**SOURCE DOCUMENT:**
I shot the deer around 6 pm, and we didn't start tracking it until 8 pm when my father got there. I wanted him to be with me when I found it. Once I told the story to everybody, we started down the four wheeler track to start tracking him. The anticipation made that walk seem like it took forever.
I first stood where he was when I shot and then turned where he took off and found the fletching part of my arrow. We had pretty good blood and you could literally smell the "rutting" buck smell. At one point, the blood went to one drop, so I stood on the last drop while my dad and Tom went ahead. It seemed like forever until I heard my dad yell, "I got blood."
I was so relieved to hear that and then, at the same time, my dad and buddy, Tom, yelled out, "There's your deer!" I ran up to it and grabbed the rack. We counted the points and actually used my boot to get a rough estimate of the inside spread. I was so excited that I started hollering and giving high fives and gave my dad a big hug. As I sat there looking at the deer, I realized it was the same buck that I saw the morning of Halloween. On that morning, I was sitting in the "Rut stand," which is the stand that I shot the 17-point buck from last year.
That morning I heard a deer come just before first light and actually heard him make two scrapes and what sounded like a rub. As I heard all of this, I picked up my bow, but I could not see my pins, so there was no way I was going to get a shot. The deer ended up twelve yards in front of me and I could make out that the rack was outside his ears.
I spoke with my father that night and told him that I saw the deer that I was going to try to get him to harvest. My focus for this year was to have my daughter Jordyn shoot her first deer and to give my dad the opportunity to harvest a mature 120-inch deer, since he has never shot one that big. My daughter had harvested a doe during the youth hunt and I was able to catch it all on video tape so my focus had turned to my father.
My other friend, Dan, helped me drag the brute out of the woods. We chose not to gut him out until after we got done taking pictures; therefore, it made the drag of the deer quite difficult and heavy. That's when my brother showed up, having driven down from Jackson. It was nice to share this experience with my brother and father. They were not with me when I got my big buck last year, and I did not get many pictures then; therefore, this year I was going to make sure that I did. We took about two hours to take two rolls of film then I proceeded to gut him out and get him loaded in the truck.
To sum everything up, this season is not over yet and it has been extremely exciting. From the early scouting and hanging treestands with my father, to preparing my daughter, Jordyn, for her first hunt, as well as practicing shooting my bow every other night with my son, Payton, right next to me shooting his compound bow. I still have one weekend left of bow hunting and then the gun season opens and my focus will turn to sitting with my daughter again and seeing if she can harvest her first buck.
I would like to thank my family, especially my brother and father, Dan and Tom for being a part of this experience.

**PROVIDED MATERIAL:**
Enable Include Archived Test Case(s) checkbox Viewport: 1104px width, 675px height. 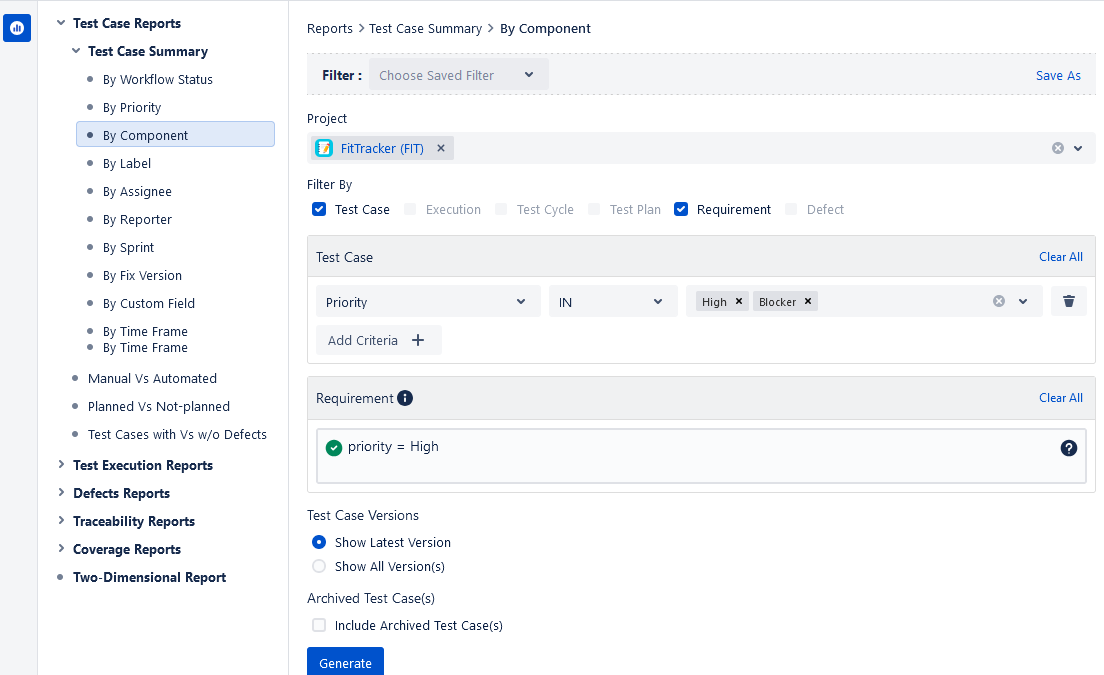pyautogui.click(x=319, y=625)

**REQUIRED TASK:** Please list every person named in the hunting story. The data isn't needed for this.

**WRITTEN RESPONSE:** Tom, Dan, Jordyn, Payton